In Britain conservatives vow to fight for the NHS. Even Margaret Thatcher herself was an ardent supporter of the NHS. In every European country the parties of the conservative persuasion have accepted the role of government in provision of health care and are at peace with it. Only in the USA of major industrialized nations is there a holdout. Why is this? I suspect it has to do with the fact that America is a large country and often ignores the rest of the world as a cultural matter. Finally I think special interests are too ingrained and what is often touted as a principled conservative stance is really just defending the special interests of big corporations to keep things exactly as it were. For however much the current system hurts the rest of us, a lot of people are making a lot of money on it. However if even conservatives are at peace with it elsewhere, from Canada to Europe to Israel to Japan, it may not be so bad.

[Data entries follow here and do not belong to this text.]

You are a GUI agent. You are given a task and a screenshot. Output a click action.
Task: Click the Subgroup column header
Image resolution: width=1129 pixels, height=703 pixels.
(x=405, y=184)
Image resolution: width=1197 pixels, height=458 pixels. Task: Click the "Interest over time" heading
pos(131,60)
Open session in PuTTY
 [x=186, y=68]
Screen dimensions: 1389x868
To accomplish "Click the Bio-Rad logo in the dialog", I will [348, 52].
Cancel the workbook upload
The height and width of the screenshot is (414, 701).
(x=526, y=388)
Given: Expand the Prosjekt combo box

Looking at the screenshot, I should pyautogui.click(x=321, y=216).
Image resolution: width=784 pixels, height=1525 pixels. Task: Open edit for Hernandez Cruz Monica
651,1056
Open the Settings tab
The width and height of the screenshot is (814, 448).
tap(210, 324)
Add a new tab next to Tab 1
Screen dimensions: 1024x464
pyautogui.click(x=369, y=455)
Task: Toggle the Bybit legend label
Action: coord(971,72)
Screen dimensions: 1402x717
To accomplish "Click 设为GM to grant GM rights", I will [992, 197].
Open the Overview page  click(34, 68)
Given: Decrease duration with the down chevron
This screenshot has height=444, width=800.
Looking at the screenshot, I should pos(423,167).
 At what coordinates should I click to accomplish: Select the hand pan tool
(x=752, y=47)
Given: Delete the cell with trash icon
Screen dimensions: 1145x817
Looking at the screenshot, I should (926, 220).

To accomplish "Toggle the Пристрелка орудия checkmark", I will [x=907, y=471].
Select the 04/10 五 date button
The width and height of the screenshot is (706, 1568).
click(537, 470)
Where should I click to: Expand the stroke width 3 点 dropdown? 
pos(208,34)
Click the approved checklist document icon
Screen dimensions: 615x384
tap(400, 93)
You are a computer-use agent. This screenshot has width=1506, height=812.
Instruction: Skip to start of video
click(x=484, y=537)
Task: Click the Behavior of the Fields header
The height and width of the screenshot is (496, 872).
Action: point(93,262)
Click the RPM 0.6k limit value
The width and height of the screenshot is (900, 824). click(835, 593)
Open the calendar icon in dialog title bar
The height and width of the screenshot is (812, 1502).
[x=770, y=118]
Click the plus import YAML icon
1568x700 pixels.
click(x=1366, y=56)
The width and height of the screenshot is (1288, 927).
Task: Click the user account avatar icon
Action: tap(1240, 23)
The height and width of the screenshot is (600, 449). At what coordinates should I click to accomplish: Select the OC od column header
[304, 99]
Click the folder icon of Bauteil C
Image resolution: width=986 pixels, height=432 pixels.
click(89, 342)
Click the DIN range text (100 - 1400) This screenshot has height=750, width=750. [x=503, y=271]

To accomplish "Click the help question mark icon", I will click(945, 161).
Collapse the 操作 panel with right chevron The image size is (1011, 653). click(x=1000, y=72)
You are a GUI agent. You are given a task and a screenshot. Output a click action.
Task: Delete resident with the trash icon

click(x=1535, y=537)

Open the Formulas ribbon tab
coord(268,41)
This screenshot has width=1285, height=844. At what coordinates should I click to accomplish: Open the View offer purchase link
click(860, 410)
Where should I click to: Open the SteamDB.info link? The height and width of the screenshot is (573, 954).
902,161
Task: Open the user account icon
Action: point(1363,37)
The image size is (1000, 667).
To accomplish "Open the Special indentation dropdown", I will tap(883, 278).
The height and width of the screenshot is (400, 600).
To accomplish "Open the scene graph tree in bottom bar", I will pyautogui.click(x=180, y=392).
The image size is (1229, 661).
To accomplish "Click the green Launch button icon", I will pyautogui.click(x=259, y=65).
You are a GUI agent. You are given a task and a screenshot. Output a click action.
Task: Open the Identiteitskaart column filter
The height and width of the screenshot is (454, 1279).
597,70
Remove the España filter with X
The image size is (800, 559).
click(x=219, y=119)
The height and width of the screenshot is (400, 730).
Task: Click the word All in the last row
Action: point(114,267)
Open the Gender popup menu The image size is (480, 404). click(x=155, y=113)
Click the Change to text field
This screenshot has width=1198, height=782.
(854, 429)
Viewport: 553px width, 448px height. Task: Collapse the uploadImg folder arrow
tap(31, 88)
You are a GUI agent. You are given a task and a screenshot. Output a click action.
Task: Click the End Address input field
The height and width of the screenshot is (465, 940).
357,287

10. The number one reason; it is competitiveness, stupid.
Government bungled health care by making the tax code in such a way that health care became seen as the employer's responsibility. As I explained before, government involvement in health care at some level is currently an accepted matter of life in the USA and an advancement to a truly free system is unlikely. Thus health care has become an albatross around the necks of American business. Finally, high health care costs are what Warren Buffett correctly described as a tapeworm eating away at the economic competitiveness of America. Everywhere in the world the government has lifted any responsibility for health care off the private sector, making it easier for businesses to compete. We may have lower taxes on average than the rest of the world, but we make up for it in health care costs. In the end American business is being saddled with this albatross. They may not like paying higher taxes, but may be receptive if it could mean removing concern about health care from their agenda. In the end it won't matter as businesses in other industrialized nations are competing at a higher tax level. An increase in marginal tax rates to fund health care in the USA will not make us less competitive on tax rates, since the USA is already a (comparatively) low tax nation.
Obviously libertarians will reject all this, but this is not aimed at people who confuse conservatism and libertarianism. Even if single payer health care were proven scientifically correct, I believe libertarians would still oppose it since their core principle is the minimum of government involvement, but conservatism's core principle is pragmatism.